The Supreme Court on Tuesday referred to a seven-judge bench the question whether Aligarh Muslim University, which had been created by an act of Parliament, could be accorded the status of a “minority” institute.
Chief Justice Ranjan Gogoi and Justices L. Nageswara Rao and Sanjiv Khanna referred the matter to the larger bench after attorney-general K.K. Venugopal and senior advocate Rajeev Dhavan insisted on it. Venugopal, who appeared for the Centre, and Dhavan, for AMU, both said a seven-judge bench should determine the law on the issue.
This was because a five-judge bench had in 1968 ruled that AMU could not be given the status as it had not been created by a Muslim individual or body but by the state.
Tuesday’s decision by the court came as it dealt with an application the NDA government had filed in 2016. The application had sought the court’s permission to withdraw a 2006 appeal the then UPA government had filed.
In 2006, the UPA government and AMU had both approached the top court after Allahabad High Court struck down as unconstitutional a rule amended in 1981 by the then central government.
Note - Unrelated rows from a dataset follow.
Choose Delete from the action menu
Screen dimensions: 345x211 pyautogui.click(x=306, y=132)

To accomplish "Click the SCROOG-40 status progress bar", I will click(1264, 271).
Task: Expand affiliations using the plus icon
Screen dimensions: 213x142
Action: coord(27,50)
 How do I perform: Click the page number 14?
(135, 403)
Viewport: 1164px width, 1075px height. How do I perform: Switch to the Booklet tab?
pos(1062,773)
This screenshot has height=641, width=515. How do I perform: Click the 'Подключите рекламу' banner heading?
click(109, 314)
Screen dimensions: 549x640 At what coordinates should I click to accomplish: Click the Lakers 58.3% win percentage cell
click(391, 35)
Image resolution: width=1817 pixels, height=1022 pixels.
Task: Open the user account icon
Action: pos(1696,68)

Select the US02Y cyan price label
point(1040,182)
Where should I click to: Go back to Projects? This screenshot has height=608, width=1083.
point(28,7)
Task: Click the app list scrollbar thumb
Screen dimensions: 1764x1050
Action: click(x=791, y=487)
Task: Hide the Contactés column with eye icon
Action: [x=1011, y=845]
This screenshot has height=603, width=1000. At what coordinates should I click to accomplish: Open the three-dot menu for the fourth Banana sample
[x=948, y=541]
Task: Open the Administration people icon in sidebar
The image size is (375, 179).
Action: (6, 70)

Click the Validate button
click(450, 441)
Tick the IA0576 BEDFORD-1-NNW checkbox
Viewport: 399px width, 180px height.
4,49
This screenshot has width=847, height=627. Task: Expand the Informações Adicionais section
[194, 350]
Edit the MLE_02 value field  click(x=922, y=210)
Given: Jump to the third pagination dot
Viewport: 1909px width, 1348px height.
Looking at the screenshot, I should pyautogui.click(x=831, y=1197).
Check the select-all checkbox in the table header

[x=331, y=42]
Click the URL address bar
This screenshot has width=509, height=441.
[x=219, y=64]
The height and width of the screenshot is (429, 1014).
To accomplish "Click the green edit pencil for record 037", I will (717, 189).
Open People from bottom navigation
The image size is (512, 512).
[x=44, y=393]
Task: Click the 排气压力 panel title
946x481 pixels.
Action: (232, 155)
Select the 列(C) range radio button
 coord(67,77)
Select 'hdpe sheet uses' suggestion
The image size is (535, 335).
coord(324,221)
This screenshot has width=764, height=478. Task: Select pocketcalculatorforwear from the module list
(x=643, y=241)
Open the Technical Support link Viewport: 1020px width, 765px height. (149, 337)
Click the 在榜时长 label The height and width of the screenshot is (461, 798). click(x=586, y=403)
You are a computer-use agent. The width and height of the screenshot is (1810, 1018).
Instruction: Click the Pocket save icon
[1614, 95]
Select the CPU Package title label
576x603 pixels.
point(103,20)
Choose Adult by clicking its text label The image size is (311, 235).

The amendment had granted the varsity the status of a minority institute.
AMU has opposed the 2016 appeal on the ground that it was based on “political” considerations. “It is not open to the central government to question the validity of a law made by Parliament…,” AMU had said in its latest affidavit.
The Centre, however, feels that the 1968 ruling of the constitution bench had become the law of the land.
AMU violence
At least four AMU students were injured on Tuesday when two groups clashed over the proposed visit of Hyderabad MP and AIMIM leader Asaduddin Owaisi.
The AMU student union had organised Muslim Front — a symposium to which leaders of many parties had been invited.
The clash broke out when Ajay Singh, a student leader of the Bharatiya Janata Yuva Morcha, reached the venue with his supporters and raised slogans against the union. Singh, a student of AMU, is the grandson of BJP MLA Dalveer Singh.